Blue Demagnetizer Test Results
Blue Demagnetizer Test Results

So if you don’t have a demagnetizer and you need one, this $10 demagnetizer along with the Lepsi app is a pretty good way to ensure that your movement is 100% free of magnetism.

Frequently Asked Questions

Can I demagnetize a watch at home?

Yes, it is possible to demagnetize a watch at home using a few simple methods. Magnetization can cause your watch to run fast or even stop working altogether. Here are a few ways to demagnetize a watch at home.

You can use a demagnetizer tool: This is the most effective and easiest way to demagnetize a watch. You can purchase a demagnetizer tool online an eBay or Amazon Start by holding the watch close to the demagnetizer and press the button to activate it. Slowly move the watch away from the demagnetizer. The further the better.

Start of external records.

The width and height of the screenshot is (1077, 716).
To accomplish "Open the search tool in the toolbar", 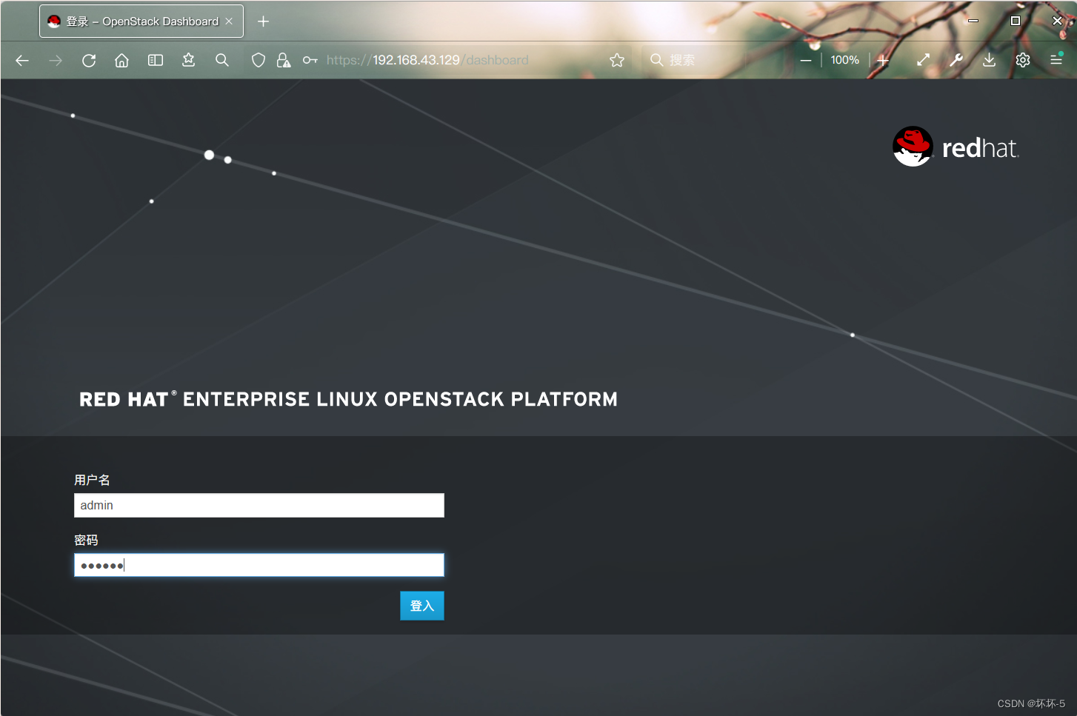I will [x=221, y=60].
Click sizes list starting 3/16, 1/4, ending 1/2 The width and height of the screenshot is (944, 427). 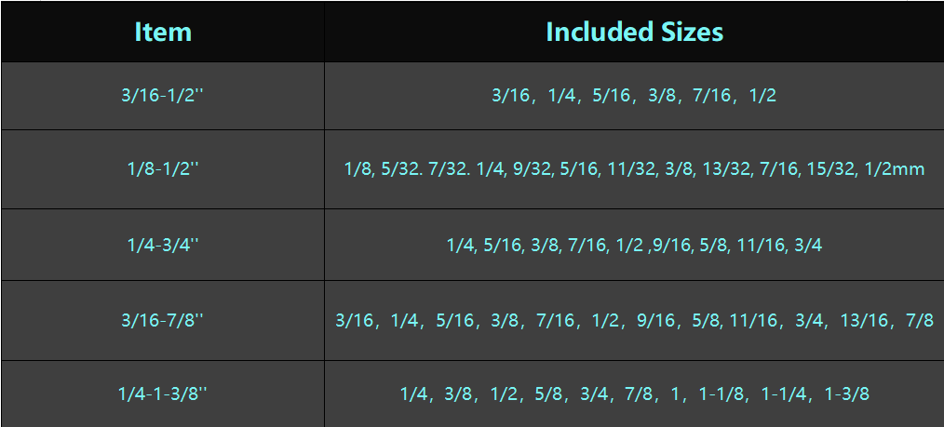[634, 96]
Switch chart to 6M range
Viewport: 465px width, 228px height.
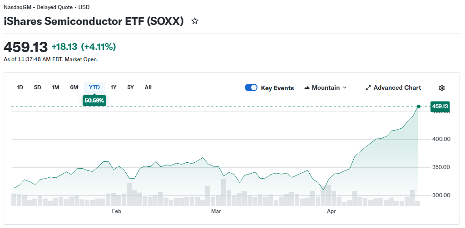(74, 87)
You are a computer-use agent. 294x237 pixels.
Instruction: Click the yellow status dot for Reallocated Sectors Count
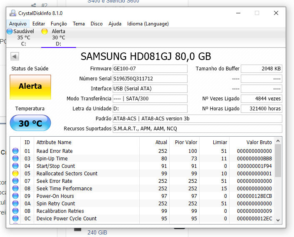click(x=15, y=174)
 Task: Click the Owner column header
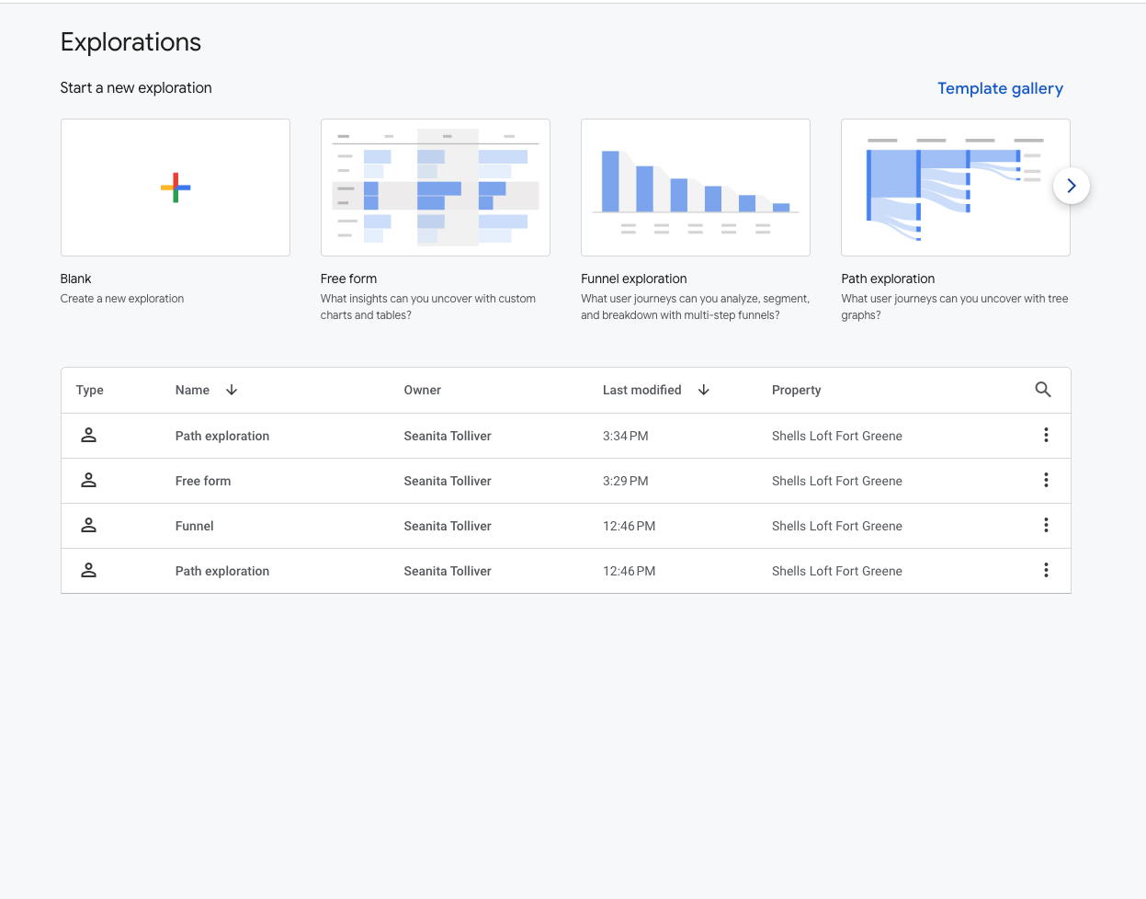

Use the Lepsi app to check if magnetism is still present.

It’s important to note that if your watch is not working properly after attempting to demagnetize it, you should take it to a professional watchmaker for repair.

How do you remove magnetism from a watch?

To remove magnetism from a watch, you can use a demagnetizing tool.

Hold the watch close to the demagnetizer tool and press the button to activate it. Slowly move the watch away from the demagnetizer and THEN release the button on the demagnetizer. Test for magnetism with the Lepsi App. Repeat if needed

It’s important to note that when using a demagnetizer tool or a strong magnet, you should not touch the watch’s movement directly, as it could damage the delicate components. Additionally, you should avoid exposing your watch to magnetic sources such as speakers, computer monitors, and cell phones, as they can magnetize your watch. If your watch is not working properly after attempting to demagnetize it, you should take it to a professional watchmaker for repair.

How do you tell if your watch is magnetized

If your watch is magnetized, you may notice some of the following symptoms:

Inaccurate timekeeping: A magnetized watch may start running too fast, sometimes by several minutes or even hours per day.

Erratic movement: A magnetized watch may show erratic movement or stop working altogether.

Strange noises: A magnetized watch may make ticking noises that are louder or faster than usual.

Other electronic devices are affected: If other electronic devices, such as your cell phone or computer, are affected by the same magnetic field that your watch was exposed to, it’s likely that your watch is magnetized.

To confirm whether your watch is magnetized, you can take it to a watchmaker or jeweler who has a demagnetizer tool. The watchmaker can place your watch on the tool and determine whether it’s magnetized. Alternatively, you can use a compass to test your watch. Hold the compass close to your watch and see if the compass needle moves or is attracted to the watch. If it does, then your watch is likely magnetized.

You can also use the Lepsi app if you have an iphone. It is highly accurate

Can a phone magnetize a watch

Yes, a phone can magnetize a watch. Cell phones and other electronic devices such as speakers, computer monitors, and even some credit card readers have magnets inside them can emit electromagnetic fields that can magnetize a watch. When a watch is exposed to these magnetic fields, the steel parts inside the watch’s movement can become magnetized, causing the watch to run fast or even stop working altogether.

To avoid magnetizing your watch, it’s best to keep it away from electronic devices that emit strong magnetic fields. Store your watch in a different pocket or bag than your cell phone or other electronic devices. Additionally, you can take steps to demagnetize your watch periodically to ensure it’s running accurately.

Conclusion

By making demagnetizing a higher priority in your service procedures, you can easily eliminate one of the possible causes of lower amplitude and higher rates, allowing you to focus any needed troubleshooting on other issues without magnetism muddying the water.